Patients are described as having pancreatic insufficiency when they have measurable steatorrhea, but this does not occur until only about 1-2% of pancreatic enzymatic secretory capacity remains (11). Pancreatic insufficiency results in the loss of amylase, lipase, and protease activities, as well as bicarbonate secretion. Lipases are the primary enzymes used to hydrolyze fat which is important in infants and young children as the primary source of energy. Pancreatic insufficiency is present in 89% of individuals with CF (12). The remaining 10% of patients have sufficient preservation of pancreatic function to prevent steatorrhea. Pancreatic function should be tested for the initial diagnosis of CF and monitored subsequently to delineate any changeover from pancreatic sufficiency to insufficiency (13). Wasting is a significant predictor of survival in patients with CF independent of lung function. Enzyme therapy improves nutrient absorption and, with appropriate dietary therapy, normal nutritional status can be expected in most patients with CF (1).
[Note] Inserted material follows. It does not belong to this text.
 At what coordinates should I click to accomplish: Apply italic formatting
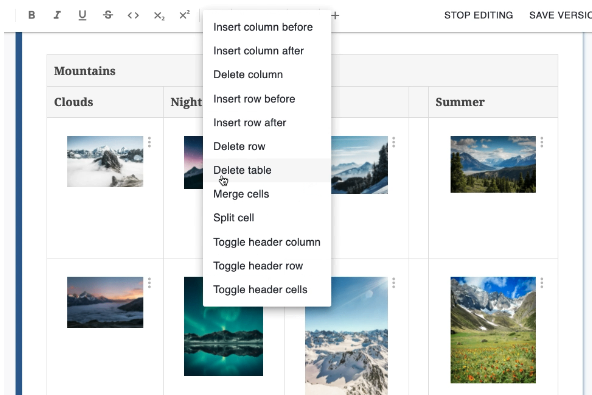(x=57, y=15)
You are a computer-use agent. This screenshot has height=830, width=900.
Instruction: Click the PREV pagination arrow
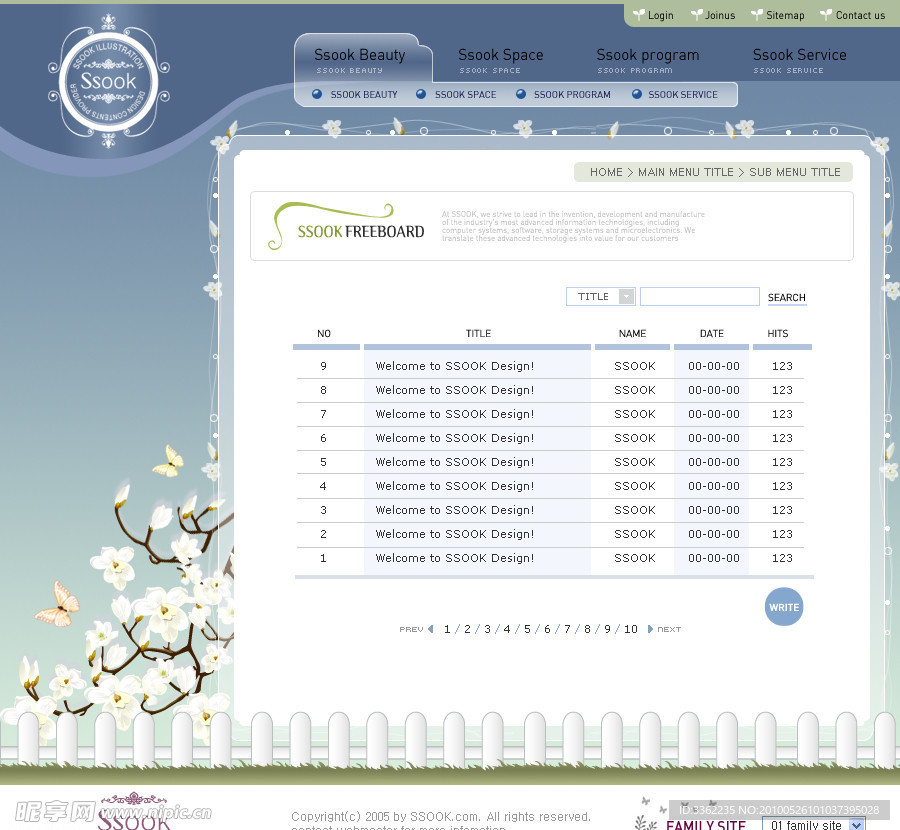click(x=430, y=629)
CF is an autosomal recessive disease caused by mutations of the gene located on chromosome 7. The gene product is CFTR, which regulates the transport of electrolytes across epithelial cell membranes (14). More than 1,500 different mutations have been identified so far (http://www.genet.sickkids.on.ca/cftr/). CFTR mutation patterns in Asian populations are different from those observed among Caucasians (15, 16). The F508del genotype, which accounts for 66% of CF cases worldwide, is very rare in the Korean population (16), and four mutations reported in Korean patients with CF are not commonly seen in Caucasians (8, 9). We found two novel mutations in this patient, which have not been reported in Caucasians.
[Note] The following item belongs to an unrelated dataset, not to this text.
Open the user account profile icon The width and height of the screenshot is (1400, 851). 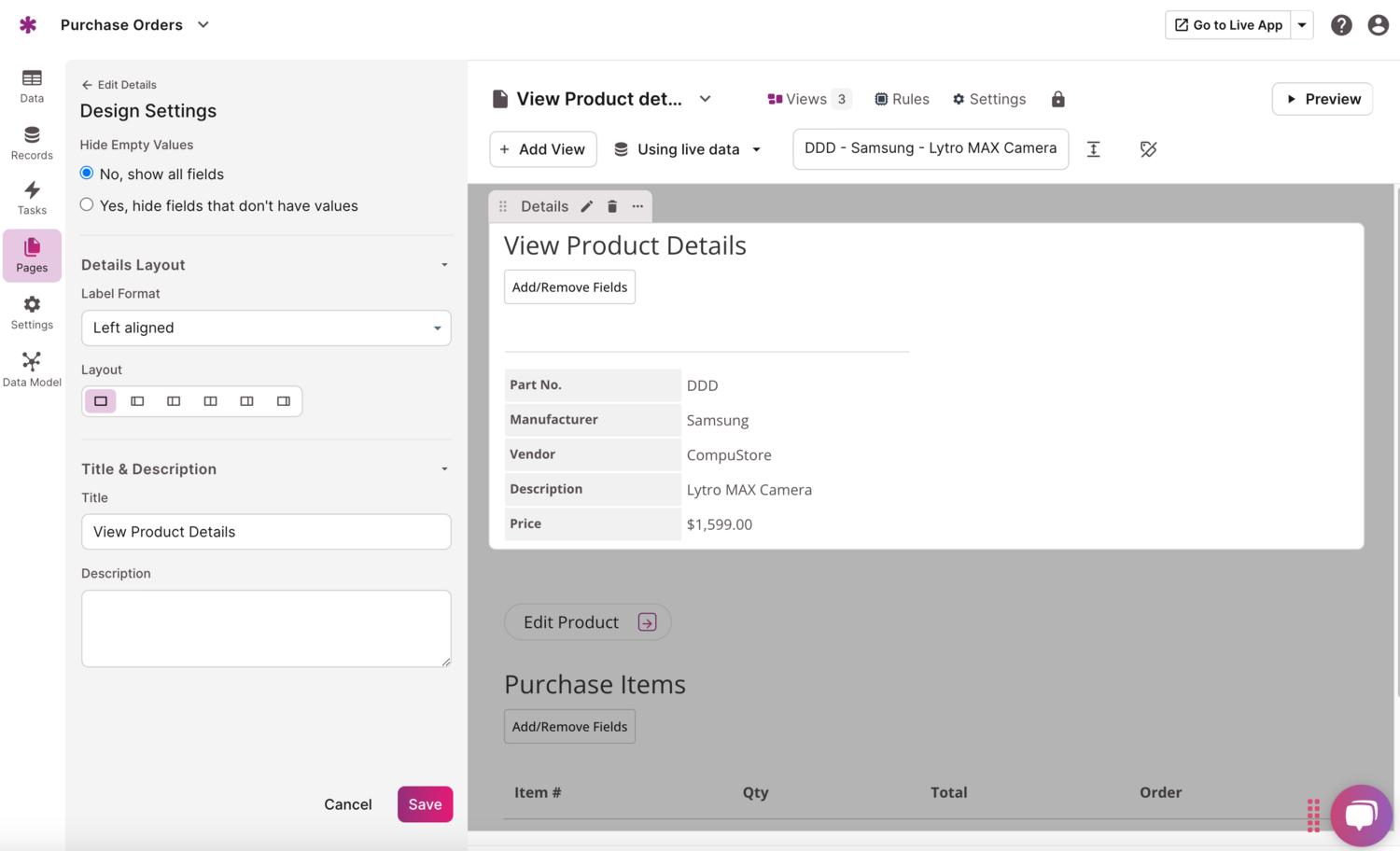1378,25
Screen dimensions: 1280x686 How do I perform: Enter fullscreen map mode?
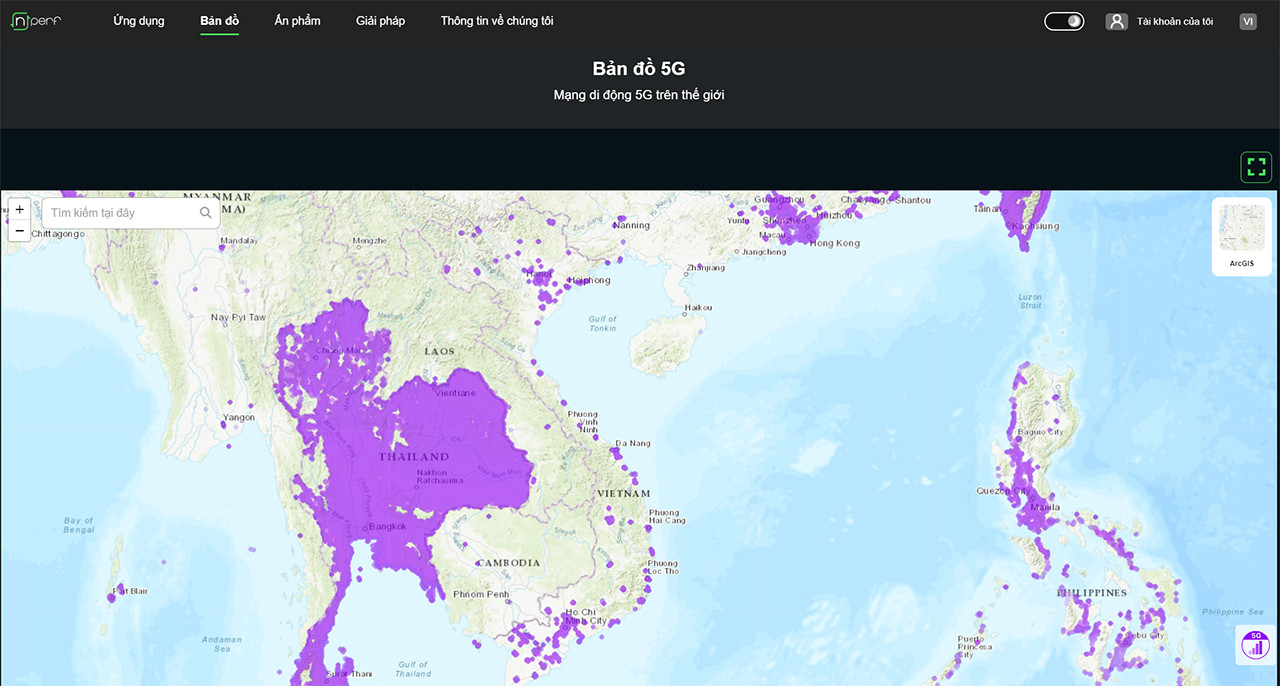1256,167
The genotype of CFTR is associated with pancreatic insufficiency. Previous genotype and phenotype analyses showed that nonsense, frameshift, and splice junction mutations are associated with the pancreatic insufficiency phenotype (17). Mutations leading to CF have grouped into five classes according to the mechanism by which the mutation affects normal CFTR protein function. Class I mutations fail to produce CFTR proteins because of the presence of nonsense, frameshift, or splice mutations (18). Our patient harbored a heterozygous splicing mutation and a heterozygous frameshift mutation, which might result in defective production and severe phenotype. She showed pancreatic insufficiency and required pancreatic enzyme replacement therapy. Previous Korean patients with CF, including children and adults, did not show pancreatic insufficiency (6, 8, 9).
In summary, we treated an infant with CF and pancreatic insufficiency. CF was diagnosed by a sweat chloride test and CFTR genetic analysis. Pancreatic enzyme replacement produced adequate weight gain and resumption of growth in the patient. CF should be considered in patients with steatorrhea and failure to thrive.